Koninklijk Belgisch Instituut voor Natuurwetenschappen

Le fossile de baleine trouvé dans le port anversois est une nouvelle espèce

Des paléontologues viennent de décrire une nouvelle espèce de baleine: l’Antwerpibalaena liberatlas. Son nom fait référence au lieu de sa découverte, dans le port d'Anvers, en 2013, indique ce jeudi l'Institut royal des Sciences naturelles de Belgique (IRSNB). Le squelette trouvé il y a sept ans est vieux de 3 millions d’années.

Bien conservé, le fossile a été mis au jour en février 2013 par le paléontologue Stijn Goolaerts (photo, à g.) lors de la construction de l'écluse de Kieldrecht. Vivant en mer du Nord il y a trois millions d'années, l'animal est un cousin éteint des baleines franches actuelles. L’exemplaire unique est un ancêtre de la famille des baleines du Groenland.

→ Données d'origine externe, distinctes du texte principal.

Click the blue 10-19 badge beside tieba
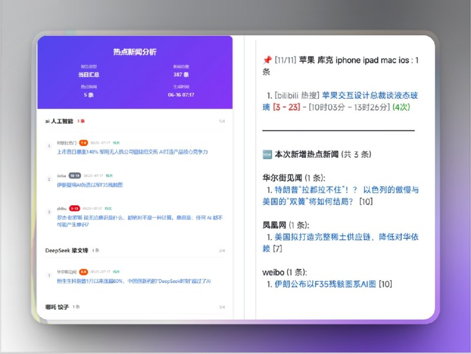 pyautogui.click(x=75, y=174)
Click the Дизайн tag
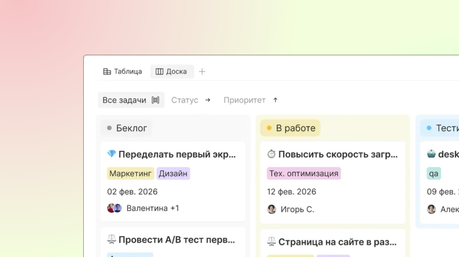Viewport: 459px width, 257px height. click(x=173, y=174)
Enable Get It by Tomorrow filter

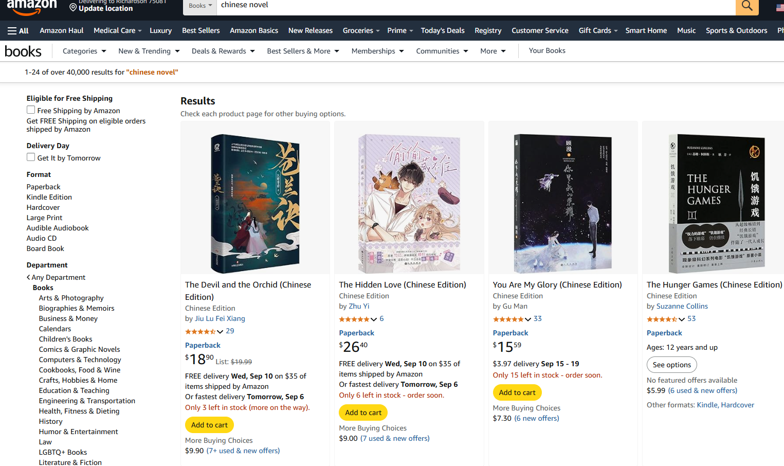[31, 157]
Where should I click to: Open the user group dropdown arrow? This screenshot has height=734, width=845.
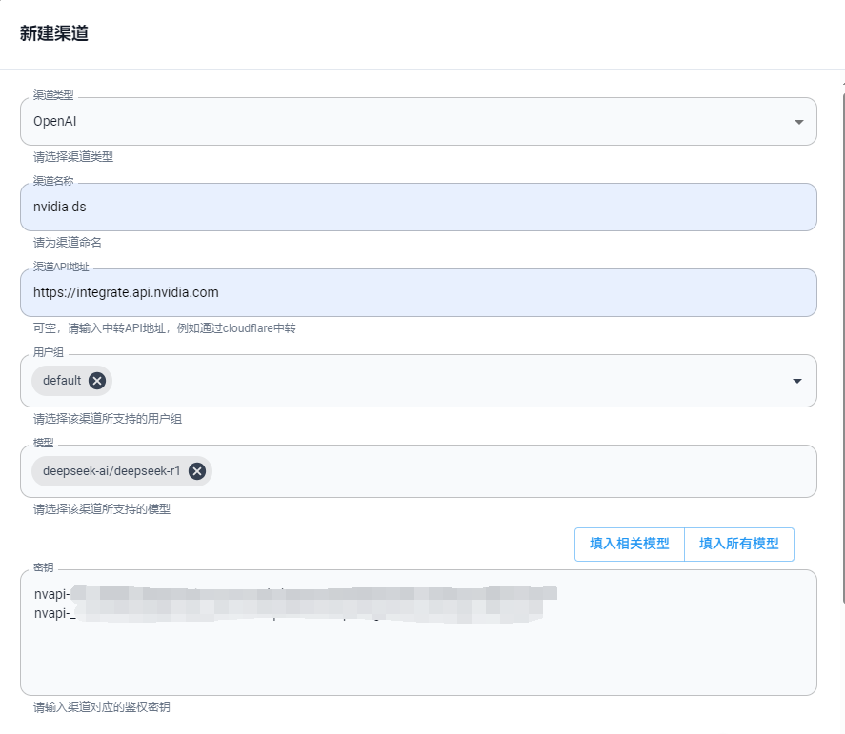click(796, 381)
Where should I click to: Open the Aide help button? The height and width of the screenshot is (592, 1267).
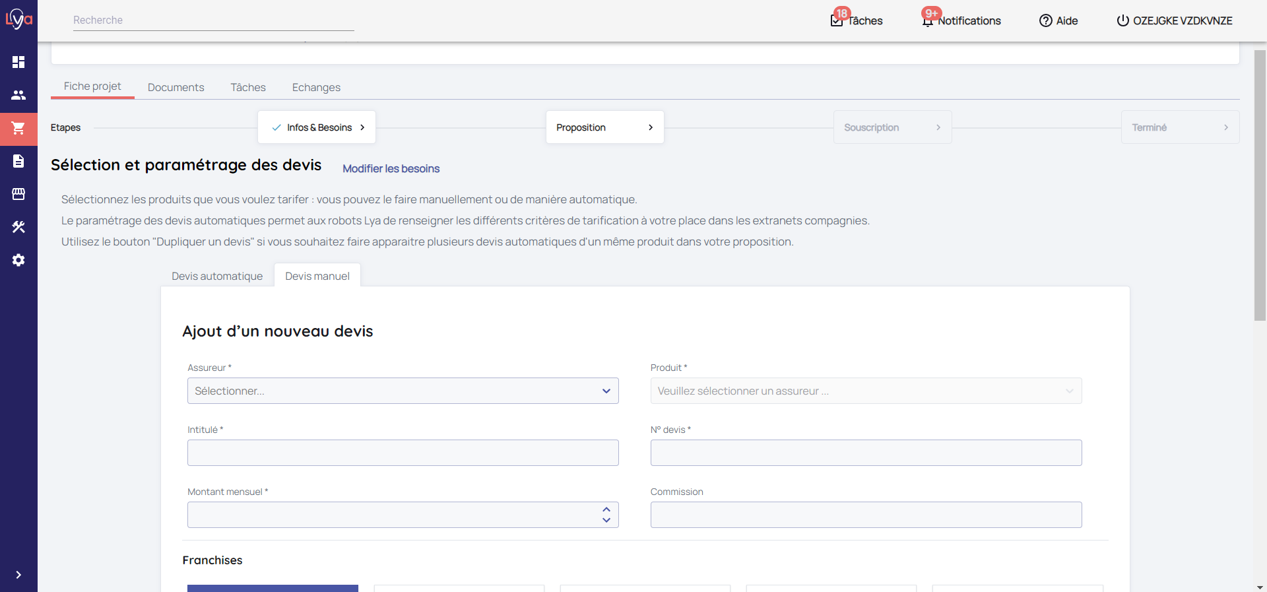click(1058, 20)
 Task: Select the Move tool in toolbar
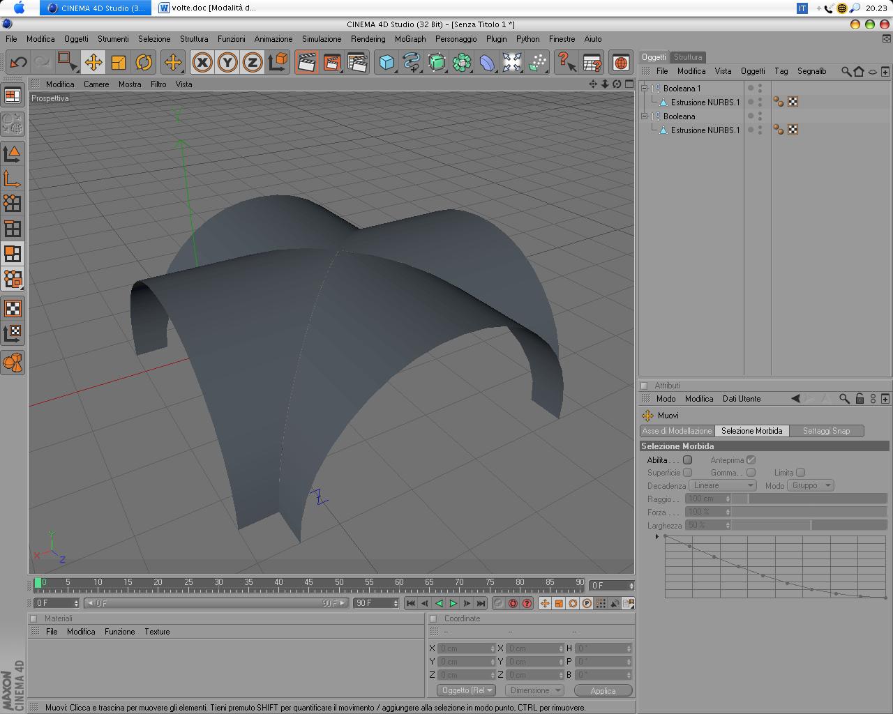[x=93, y=63]
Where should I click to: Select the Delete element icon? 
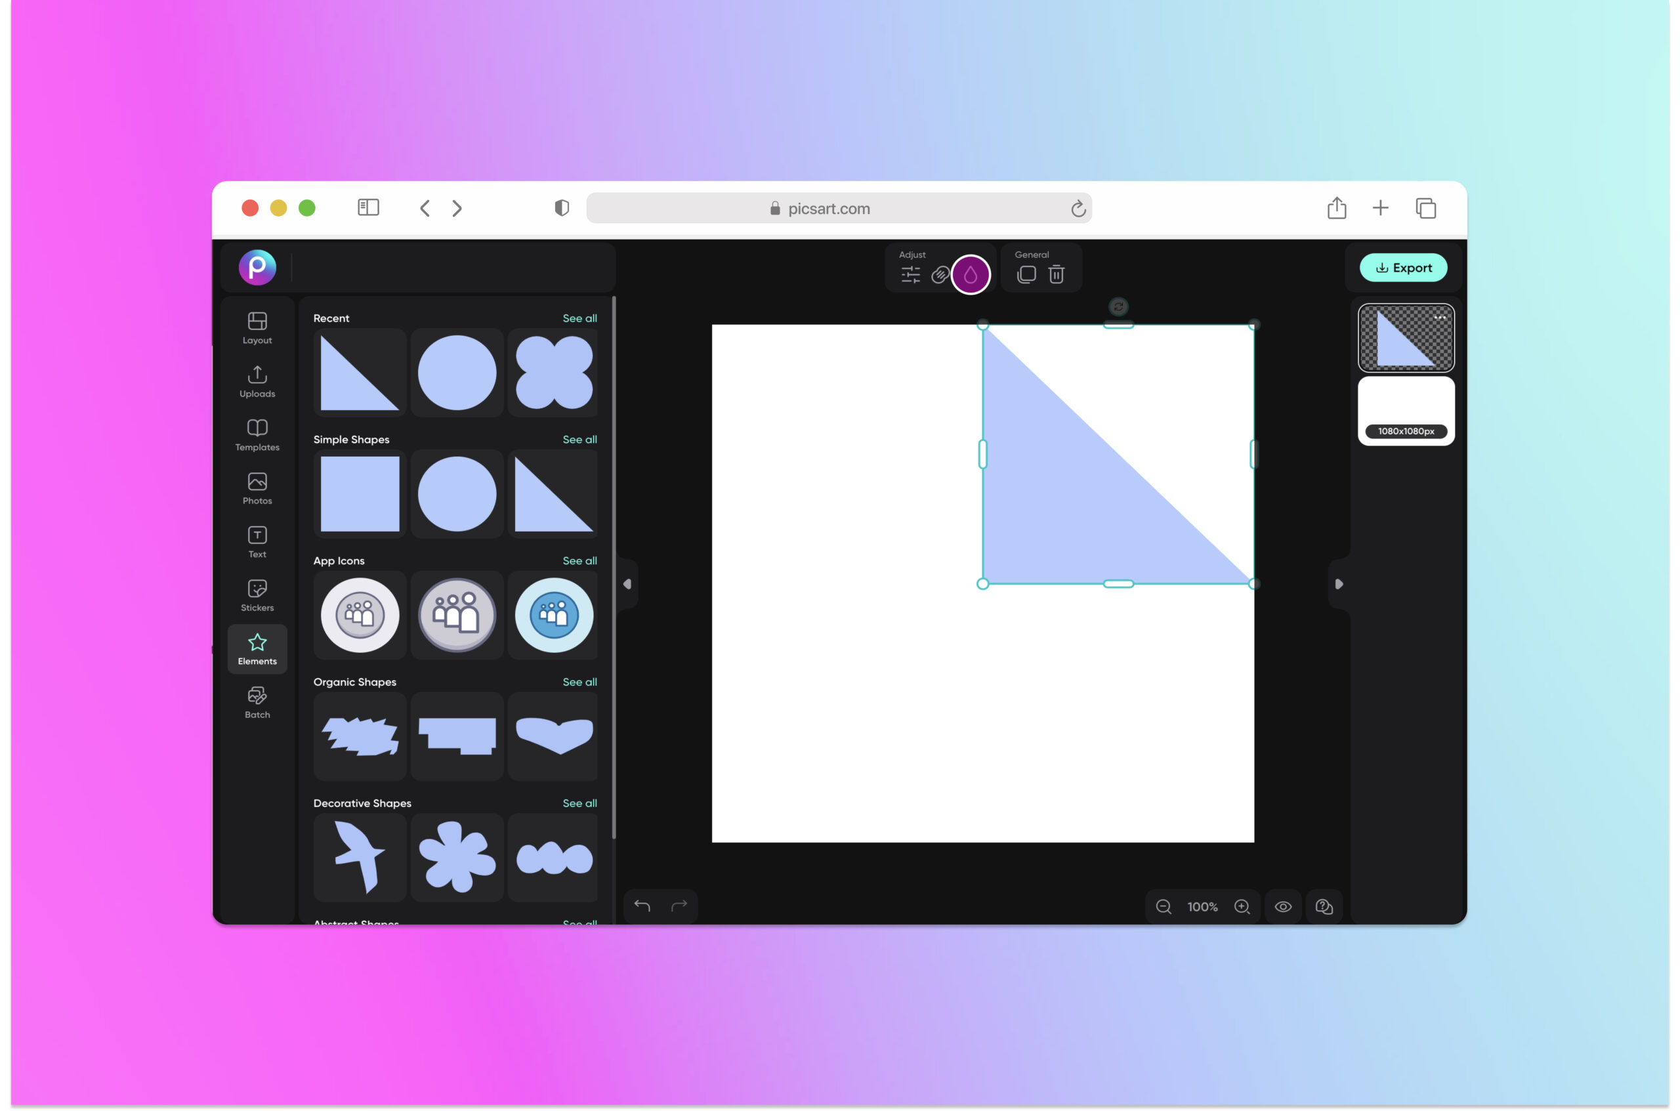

"Une étude exhaustive des différences anatomiques avec les espèces actuelles permet une meilleure compréhension de l'évolution des baleines franches, restée jusqu'ici peu claire, de par le nombre réduit de découvertes significatives", souligne le Musée. Les travaux ont notamment été menés par Guillaume Duboys de Lavigerie, avec un groupe de scientifiques internationaux.

Le squelette relativement complet d'Antwerpibalaena liberatlas fournit de nouvelles informations, notamment en ce qui concerne l'évolution du cou de l’animal marin. Celui-ci était rigide, mais pas autant que celui des baleines franches actuelles. Les paléontologues ont également pu constater que cette nouvelle baleine possédait des nageoires pectorales en forme de pagaie, encore une caractéristique des baleines franches récentes.

L'espèce mesurait entre 9,5 et 12 mètres, plus petite que les représentants actuels (15 à 20 mètres), "mais aussi que certaines baleines franches plus anciennes. L'évolution de la taille n'est donc pas linéaire, passant de baleines plus petites à des baleines plus grandes, mais se déroule de façon plus complexe", précise encore l'Institut royal.

Il n’est pas exceptionnel qu’un squelette de baleine soit retrouvé à Anvers. Le sous-sol anversois est en effet connu des scientifiques comme cimetière de baleines. Depuis plus de 150 ans on y déterre des restes, qui mènent parfois à une découverte importante. Comme en 2013 (photo).